As is common in later apocalyptic texts, 1 Enoch assures that resurrection will accompany the judgment: “In those days, the earth will give back what has been entrusted to it, and Sheol will give back what has been entrusted to it…For in those days, my Chosen One will arise and choose the righteous and holy from among them, for the day on which they will be saved has drawn near.” (1 Enoch 51:5a, 2). Compare this with words attributed to Jesus: “But when you host an elaborate meal, invite the poor, the crippled, the lame, and the blind. Then you will be blessed, because they cannot repay you, for you will be repaid at the resurrection of the righteous” (Lk. 14:13-14 NET) and “Those who are regarded as worthy to share in that age and in the resurrection from the dead neither marry nor are given in marriage. In fact, they can no longer die, because they are equal to angels and are sons of God, since they are sons of the resurrection” (Lk. 20:35-36 NET).

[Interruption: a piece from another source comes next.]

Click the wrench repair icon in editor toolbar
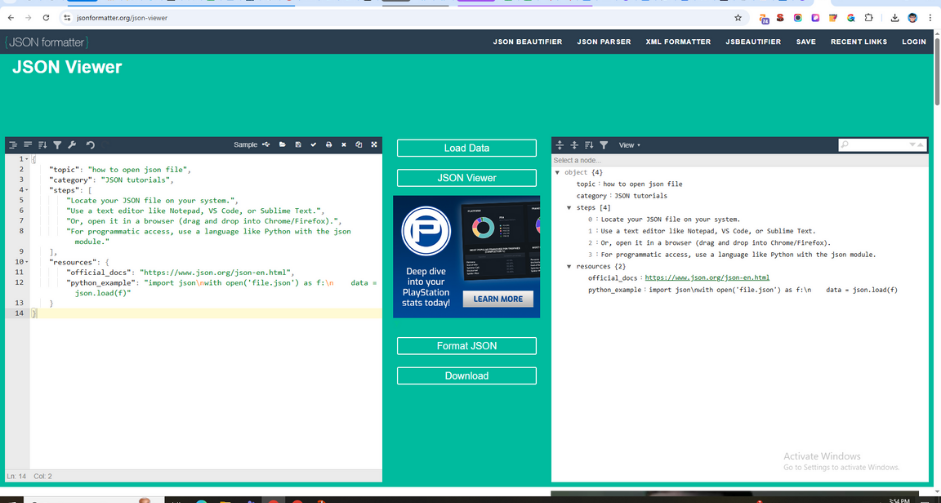The width and height of the screenshot is (941, 503). click(72, 145)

Seeing into the future, Enoch watches as “the Lord of Spirits seated the Chosen One upon the throne of glory; and he will judge all the works of the holy ones in the heights of heaven, and in the balance he will weigh their deeds” (1 Enoch 61:8). Compare this with these words attributed to Jesus: “I tell you the truth: In the age when all things are renewed, when the Son of Man sits on his glorious throne, you who have followed me will also sit on twelve thrones, judging the twelve tribes of Israel” (Matt. 19:28 NET). Or read these words of Paul in light of 1 Enoch: “God exalted him and gave him the name that is above every name, so that at the name of Jesus every knee will bow—in heaven and on earth and under the earth—and every tongue confess that Jesus Christ is Lord to the glory of God the Father” (Phil. 2:9-11 NET).
If hell awaits the wicked, what will befall the righteous? “The Lord of Spirits will abide over them, and with that Son of Man they will eat, and they will lie down and rise up forever and ever…and they have put on the garment of glory. And this will be your garment, the garment of life from the Lord of Spirits” (1 Enoch 62:14-16). In other words, the righteous will arise in new, glorified bodies, perhaps the “spiritual bodies” spoken of by Paul (1 Cor. 15:44).
There is much more to 1 Enoch than just those passages alluded to here. One can find the precursor to much apocalyptic thought in both early Judaism and early Christianity. This thought world incredibly influential to those who resided at Qumran, to the authors of such Jewish apocalyptic works as Jubilees and the Testaments of the Twelve Patriarchs, and to those who ascribed to Jesus the roles of Son of Man and Messiah. Shouldn’t this text occupy space in the Bible? After all, a portion of 1 Enoch was quoted in the Christian canonical Letter of Jude (14-15; cf. 1 Enoch 1:9)! If it was good enough for Jude, maybe it should be good enough for us!
Quotations from 1 Enoch from George W. E. Nickelsburg and James C. VanderKam, 1 Enoch: The Hermeneia Translation (Minneapolis: Fortress, 2012)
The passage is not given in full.